Obviously people move for a reason, as do those immigrants that leave their homeland to come to America.
Everyone asks “Why?” The main reason seems to revolve around the idea that more opportunities will await them in our great country.
But how much can they benefit from it if they are labeled “illegals” and are prevented from obtaining things like a drivers license—a piece of plastic from the DMV granting permission to drive—and having to fear getting deported if caught without one.
We learn in school that since the founding of this nation immigration has been a topic of debate in the United States. Now in 2012, an election year, this remains one of the hottest issues, especially with President Obama’s administration’s change to U.S. immigration policy.
Back in June, Obama announced that starting mid-August illegal immigrants who came to the U.S. before they were 16—and are younger than 30—would be able to apply for a temporary work permit that would defer their deportation for two years.
Applicants for the work permit must have no major criminal offenses, have been in the country for at least five continuous years, have graduated from a U.S. high school or earned a GED, or served in the military.
The program, along with the DREAM Act, makes illegal immigrants eligible for a driver’s license, a Social Security number, a professional license and financial aid for college for a mere $465 fee.
Although the benefits provided are valuable for those who are eligible, these changes are not permanent and the intentions behind it are questionable.
First and foremost these temporary changes to the country’s immigration policy can change if a new president is elected. Republican presidential nominee Mitt Romney has stated several times that he does not agree with Obama’s change or his use of an executive order to implement it. Romney has not blatantly announced that if elected he would reverse the work permit and deportation deferral program, but executive orders like this policy change can be overturned.
Dave Kraljic, a writer for Votetoracy.com, explained in one of his analysis that Obama overturned an executive order George W. Bush put in place regarding abortion.
Kraljic writes that it has “become a form of tug of war between the Republican Party and Democratic Party.” With a total of three over turnings from succeeding presidents after Ronald Reagan in 1984, the same can happen to Obama’s executive order to change the U.S. immigration policy.
This controversial issue could be the next “tug of war” between the two parties.

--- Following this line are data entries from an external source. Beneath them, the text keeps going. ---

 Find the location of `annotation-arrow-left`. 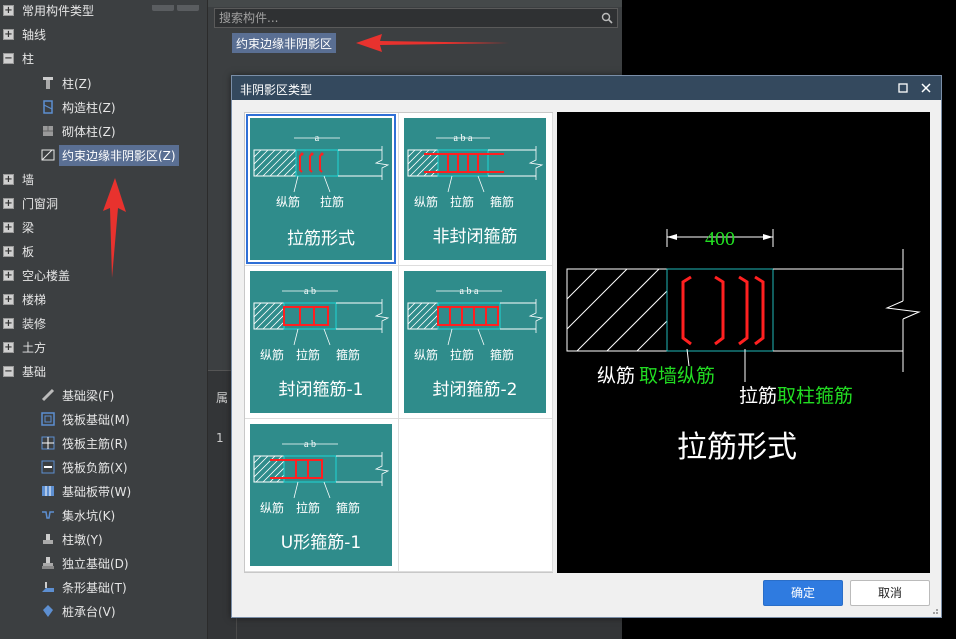

annotation-arrow-left is located at coordinates (434, 43).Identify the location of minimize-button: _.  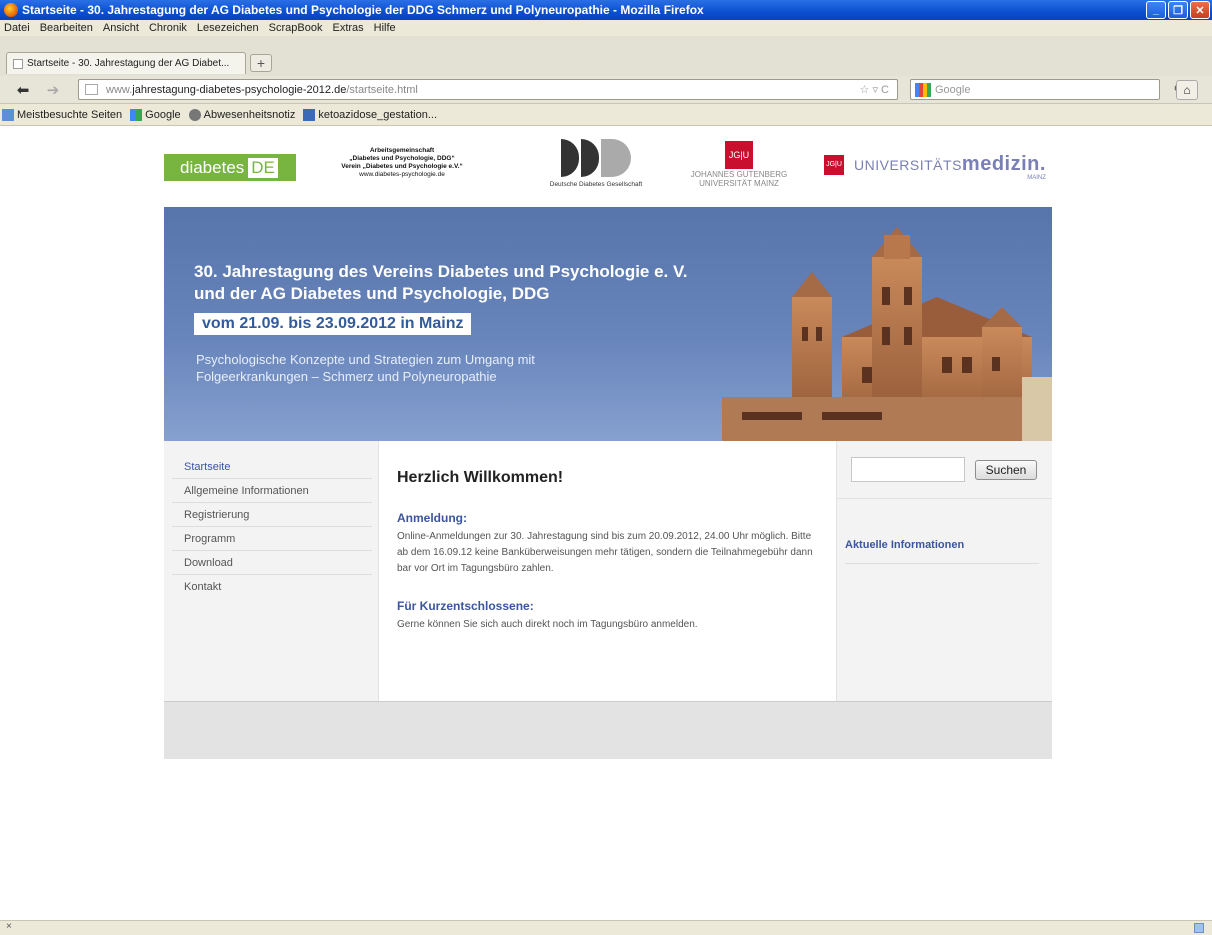
(1156, 10).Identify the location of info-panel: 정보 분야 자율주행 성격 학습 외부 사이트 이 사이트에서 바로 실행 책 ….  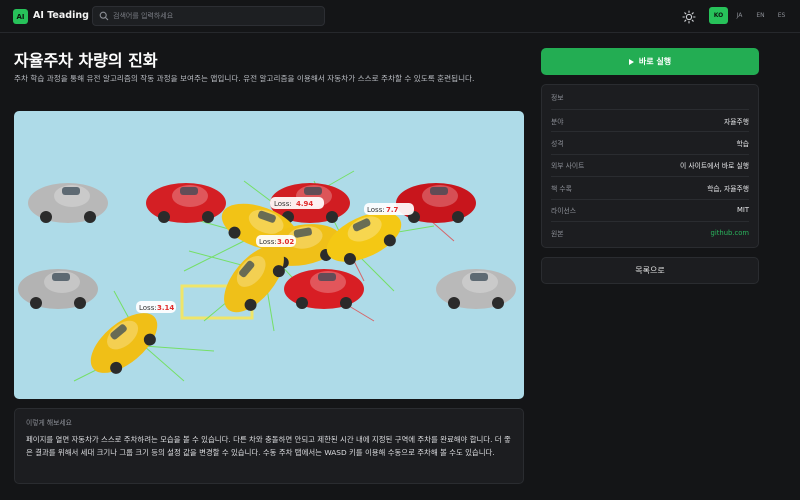
(650, 166).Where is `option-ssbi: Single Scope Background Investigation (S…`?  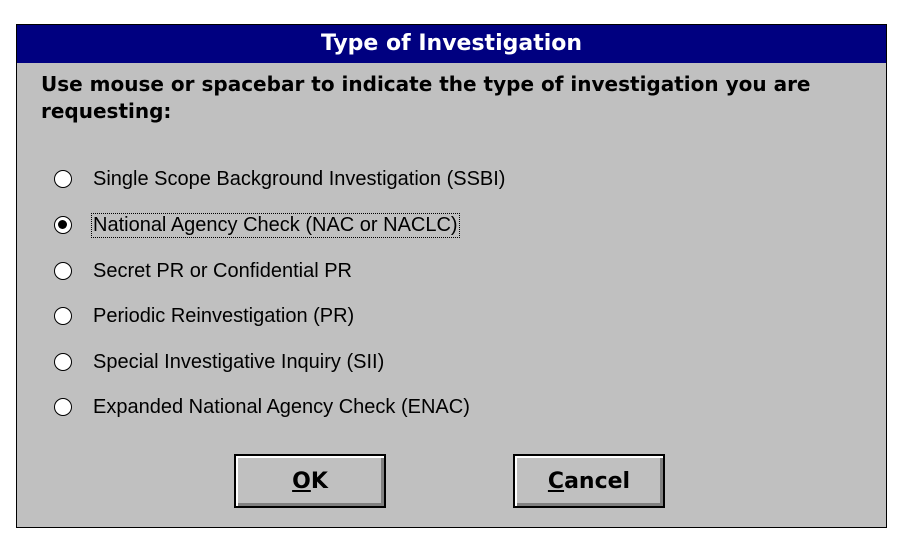
option-ssbi: Single Scope Background Investigation (S… is located at coordinates (280, 179). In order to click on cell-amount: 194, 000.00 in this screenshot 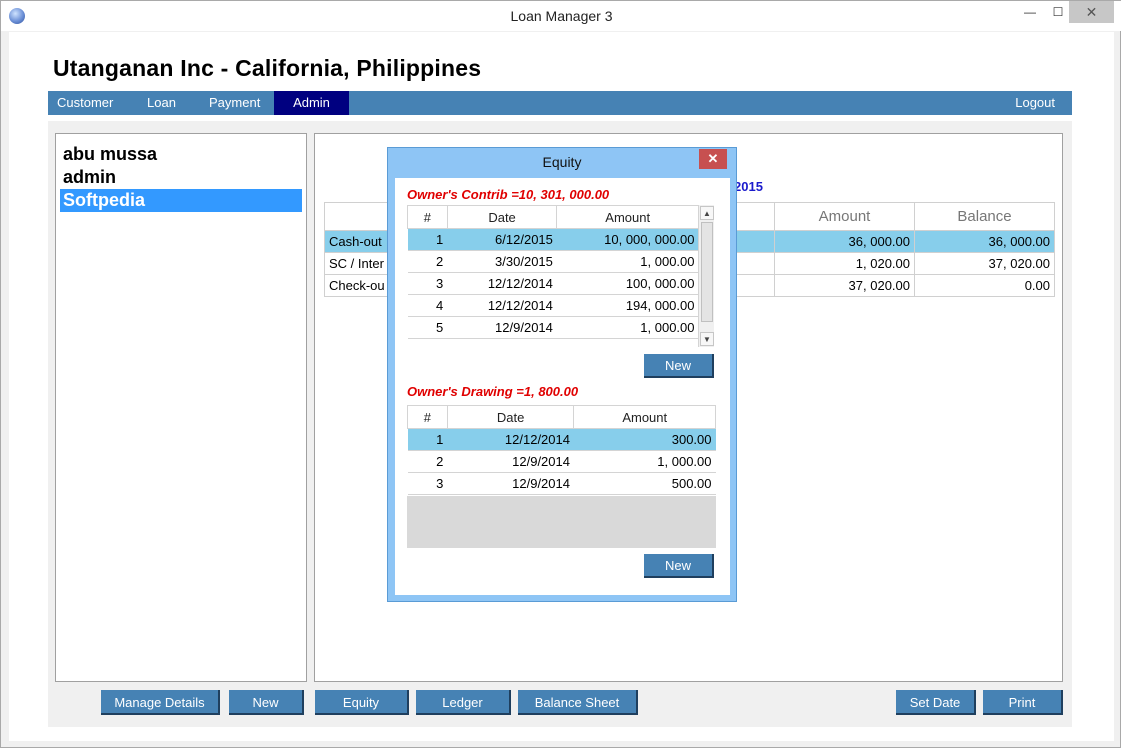, I will do `click(628, 306)`.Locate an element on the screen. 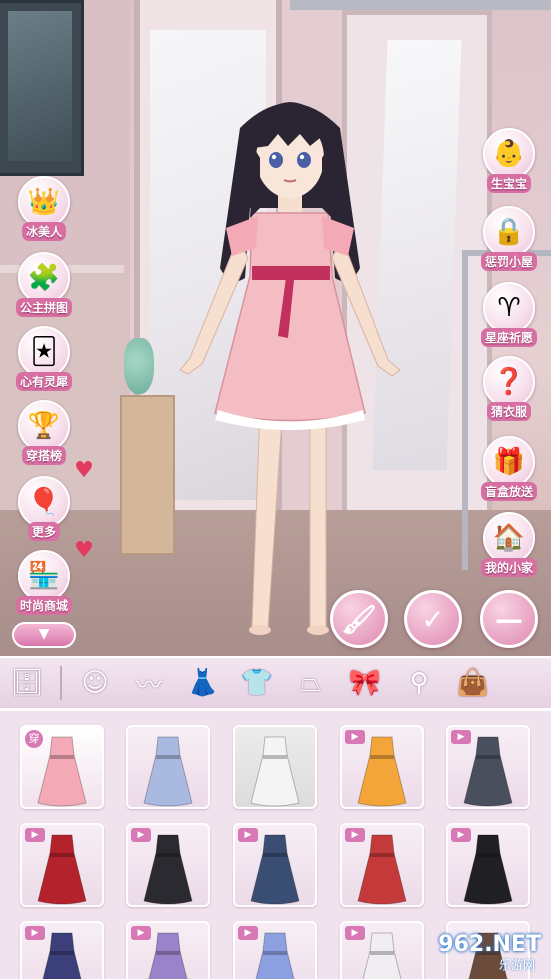  dress-icon: 👗 is located at coordinates (203, 683).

It is no wonder that immigrants fear that if they do apply for a work permit that their personal information might be held against them if the policy does not continue. Applicants are scared that their information, and their family members’, might get them deported in the future.
Personal information applicants must provide on the six-page application requires them to prove they meet the program’s long list of requirements.

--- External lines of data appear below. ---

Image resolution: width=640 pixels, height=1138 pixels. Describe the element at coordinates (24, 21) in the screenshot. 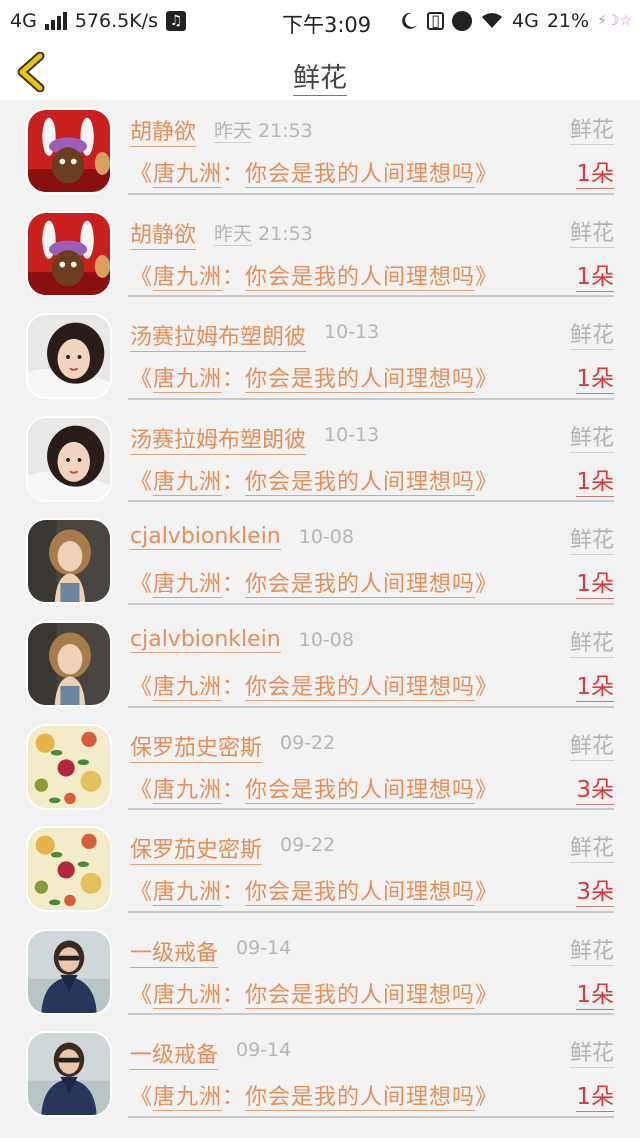

I see `network-label: 4G` at that location.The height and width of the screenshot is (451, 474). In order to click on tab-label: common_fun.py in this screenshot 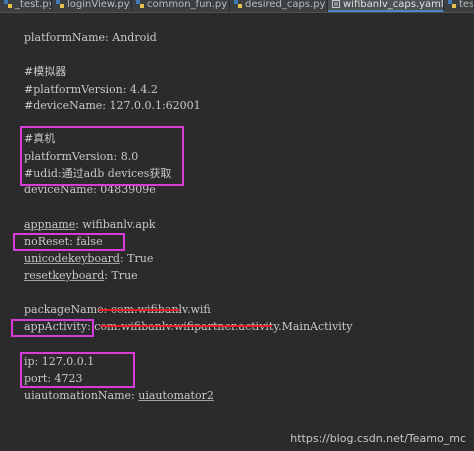, I will do `click(188, 5)`. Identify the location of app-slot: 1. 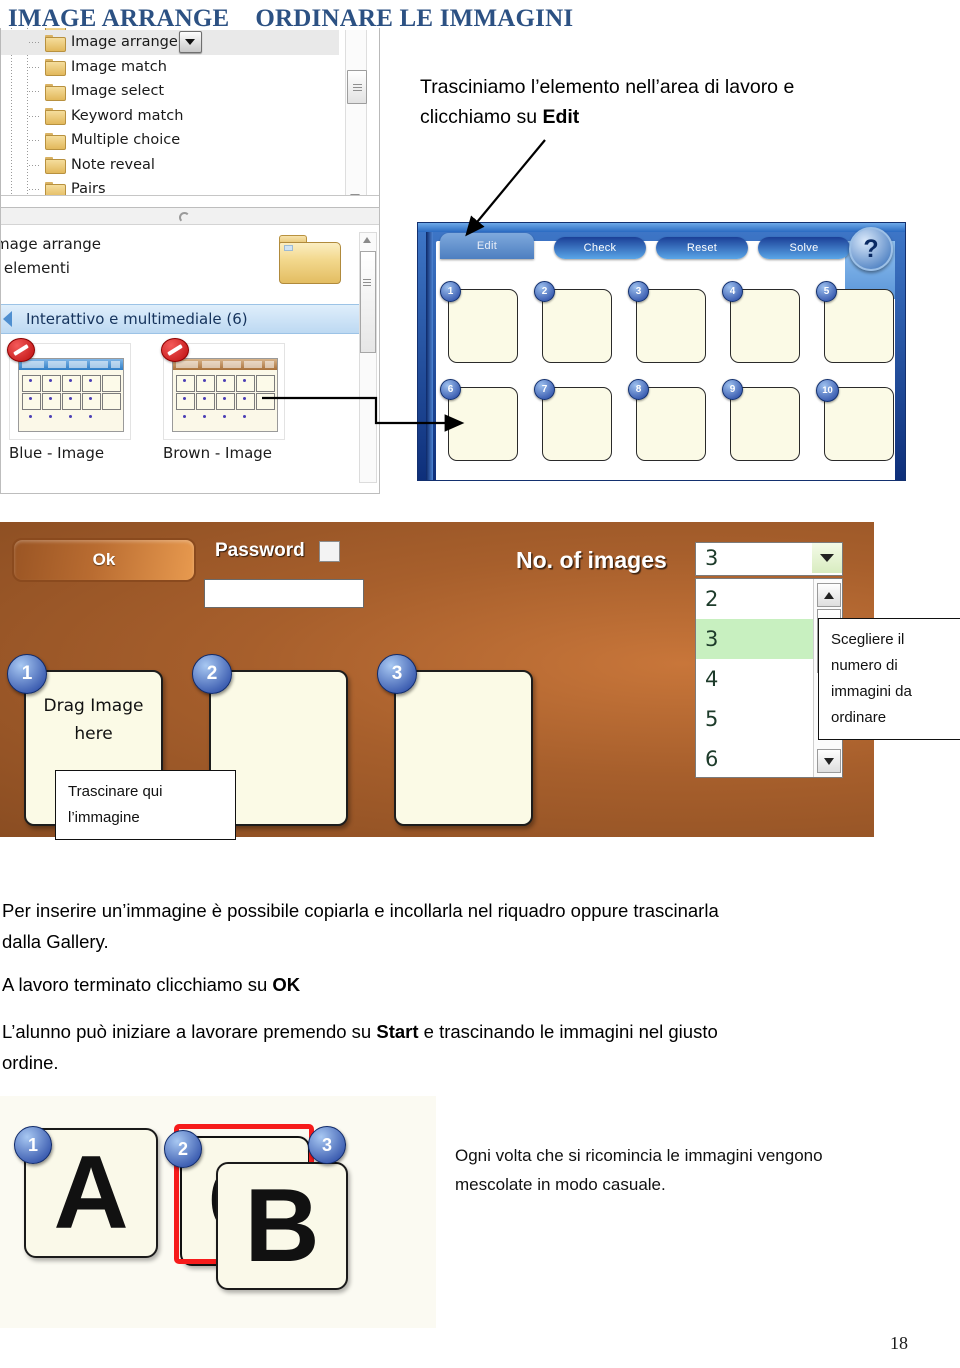
(479, 322).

In a recent Los Angeles Times article it was reported that, “Some people seeking old work records or pay stubs face resistance from employers fearful that their businesses could be prosecuted for hiring an illegal worker. Undocumented workers who submit paperwork with fake Social Security numbers are in a gray area.”

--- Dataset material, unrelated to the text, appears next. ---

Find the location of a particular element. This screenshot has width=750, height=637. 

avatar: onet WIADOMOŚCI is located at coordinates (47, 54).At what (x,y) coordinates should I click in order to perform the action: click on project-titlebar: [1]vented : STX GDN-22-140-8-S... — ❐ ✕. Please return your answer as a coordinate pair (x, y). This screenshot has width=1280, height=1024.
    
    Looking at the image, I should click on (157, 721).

Exposing these illegal actions may cause problems in the future for immigrants that were just trying to make an honest living and employers who wanted to help.
It is not unreasonable for illegal immigrants to have this concern and explains why less than half of the people expected have applied for the deportation deferral program.
According to the LA Times article, “U.S. Citizenship and Immigration Services officials had prepared to process 300,000 applications from young illegal immigrants by Oct. 1. But only about 120,000 people have applied so far.”
After Obama’s executive order I have also noticed that legal services and lawyers have increased their promotion of immigration services. It seems like a rather large coincidence.
The reality: legal advertising increased because immigrant’s fears are justified.
Americans question if this change was something on Obama’s agenda or just a stunt to expand his voter base. This is why legal services are focusing in on the work permit policy and collecting as much information to protect immigrants.
Coming from a family with members who immigrated from both Mexico and China I can see where these concerns are coming from.
As of now it seems there’s a risk immigrants are taking applying for this. These short-term benefits will not be a long-term solution.